PROBLEM DESCRIPTION
Scan the data below for lines holding the word "icon", and copy each line found.

**** DATA SUPPLIED

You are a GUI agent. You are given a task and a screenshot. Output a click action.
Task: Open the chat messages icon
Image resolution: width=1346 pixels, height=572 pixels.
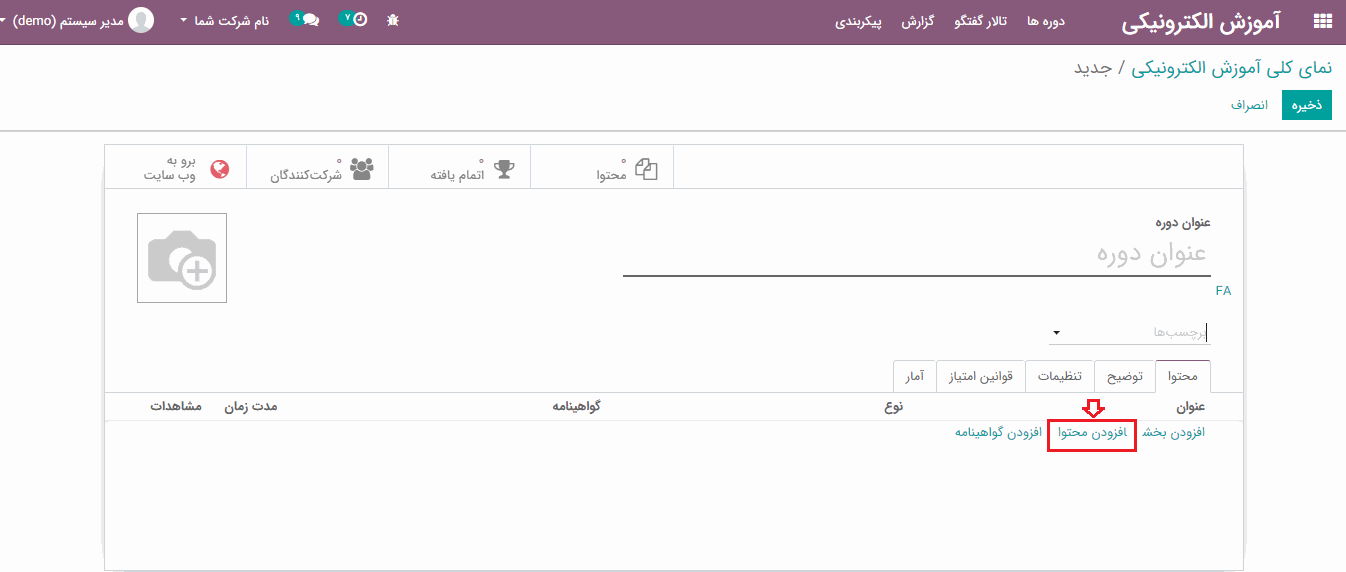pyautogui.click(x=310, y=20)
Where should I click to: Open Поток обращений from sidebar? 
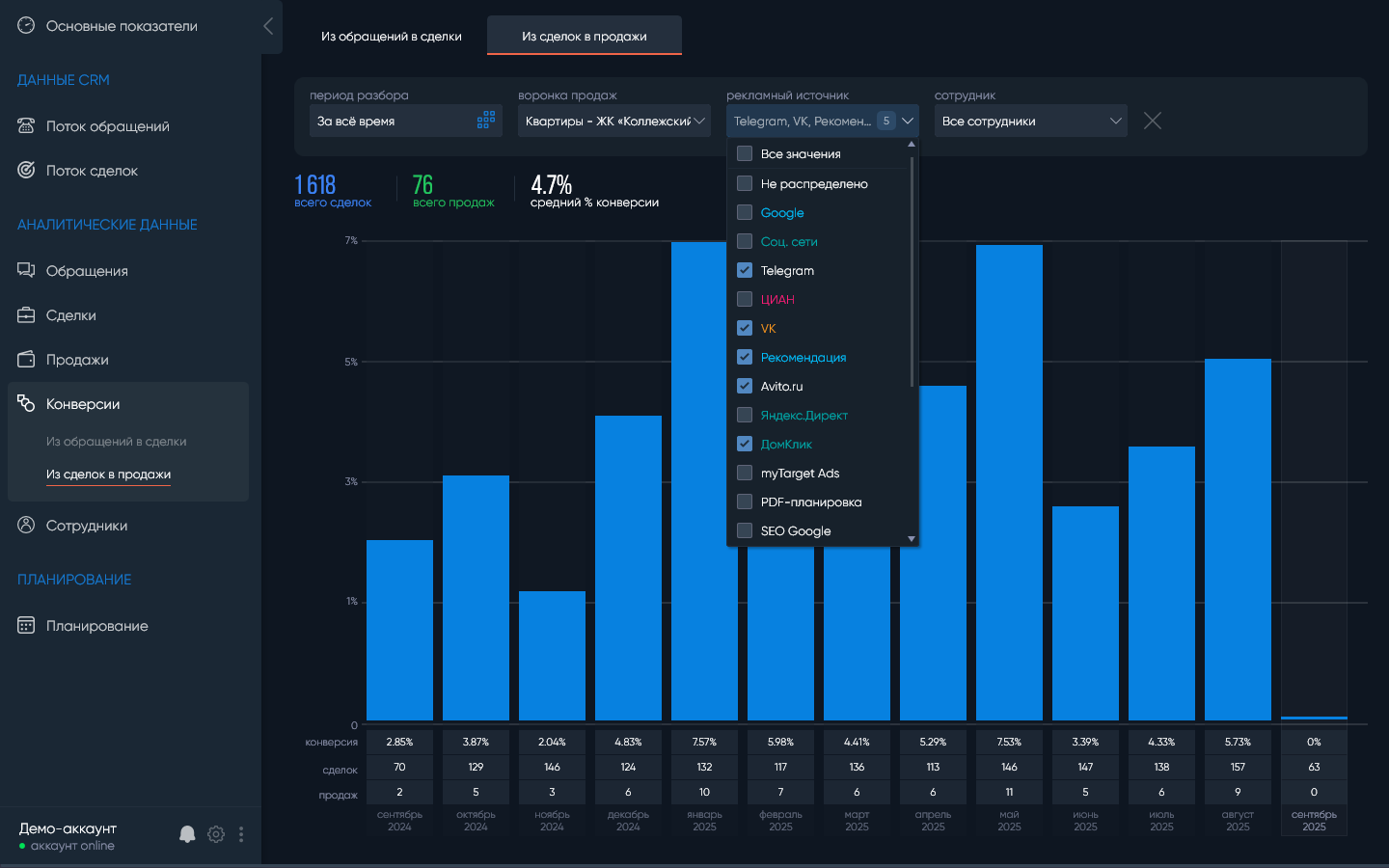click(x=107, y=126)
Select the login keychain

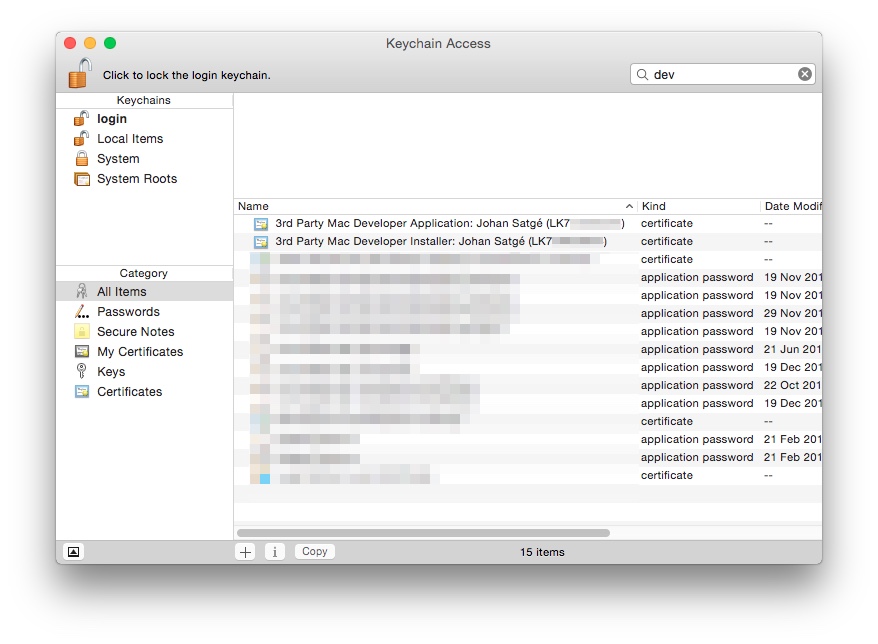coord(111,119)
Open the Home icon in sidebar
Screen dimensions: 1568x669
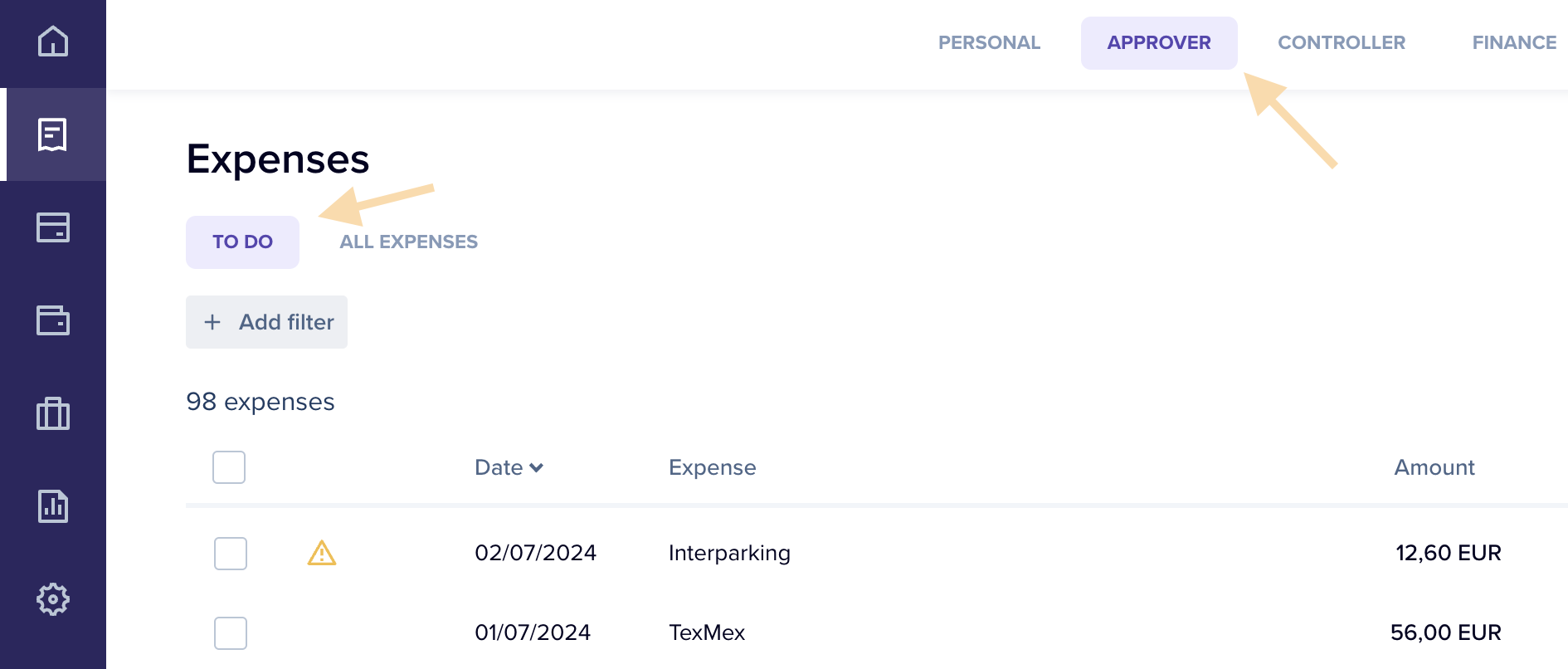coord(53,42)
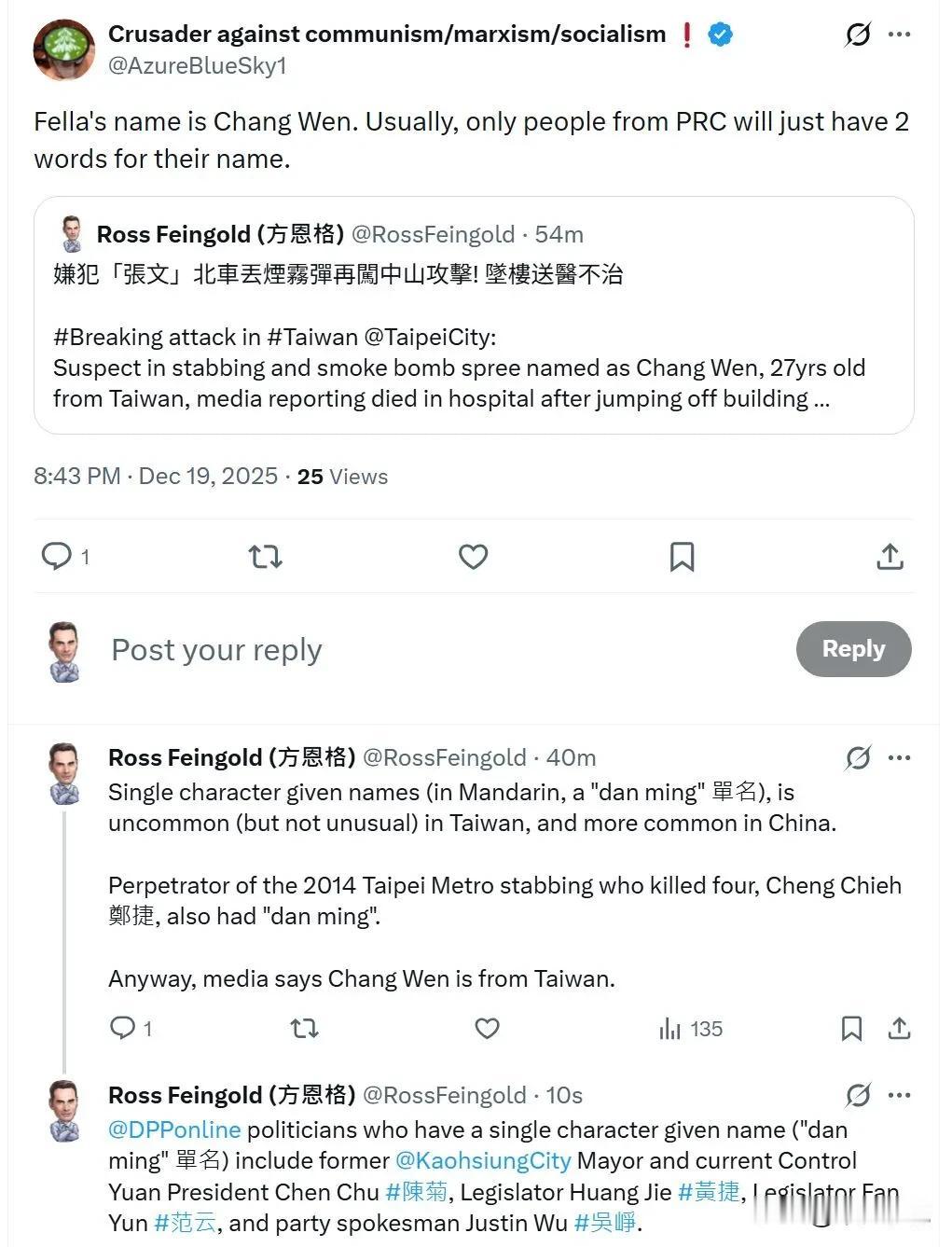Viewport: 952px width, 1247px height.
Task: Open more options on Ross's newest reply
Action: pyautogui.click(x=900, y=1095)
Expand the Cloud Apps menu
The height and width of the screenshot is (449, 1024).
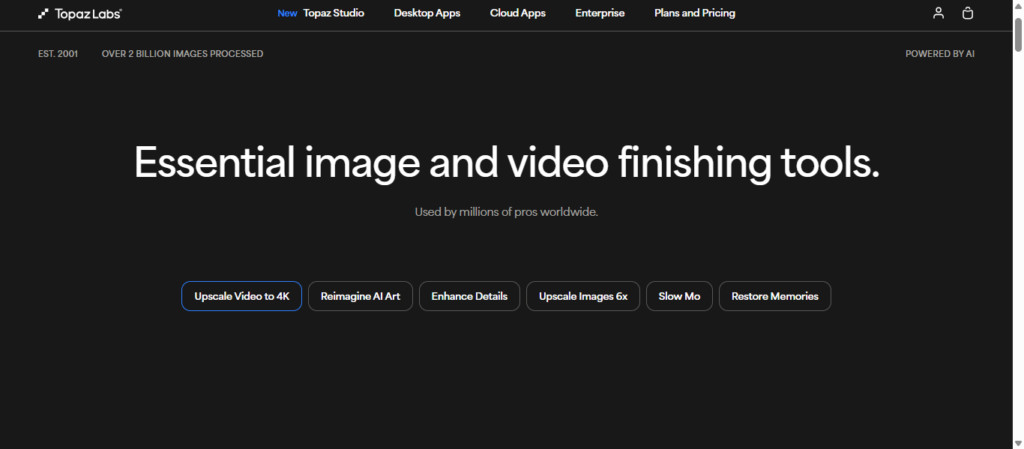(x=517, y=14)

********

EXPECTED ANSWER
Task: Open the chat messages icon
Open the Home icon in sidebar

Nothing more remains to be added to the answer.